Science: The Complete Sequencing of the Human Genome

The Story:

Scientists as of this year have finally mapped the whole of the human genome, that is, the complete set of nucleic acid sequences for humans, encoded as DNA within the 23 chromosome pairs in cell nuclei. We now as a species know ourselves in a way that we never have before.

Significance:

In 2021, scientists reported sequencing the complete “female” genome; that is, the human genome without the Y chromosome found only in men.  In early 2022 the mapping of the Y chromosome was also completed.

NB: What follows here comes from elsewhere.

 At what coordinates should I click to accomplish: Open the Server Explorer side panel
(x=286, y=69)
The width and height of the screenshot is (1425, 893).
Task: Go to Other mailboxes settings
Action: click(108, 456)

The Human Genome Project was initiated in 1990 with precisely this goal. It was hoped that it would allow researchers to identify the mutations linked to specific forms of cancer, to better design medicines with a foreknowledge of their likely effects, to advance the forensic applied sciences, and that it would have myriad other applications. These have in fact all become manifest as the project has progressed.

Strange New Worlds:

Part of the significance of the conclusion of this effort is that we now have a precise metric of species differences on the one hand, and of intra-species differences on the other. The differences in genetic code from one human to another are only 0.1% as measured by single-nucleotide variants. The differences between the human code and the code of the closest living cousins of our species, bonobos and chimpanzees, are roughly 1.1% if measured in the same way.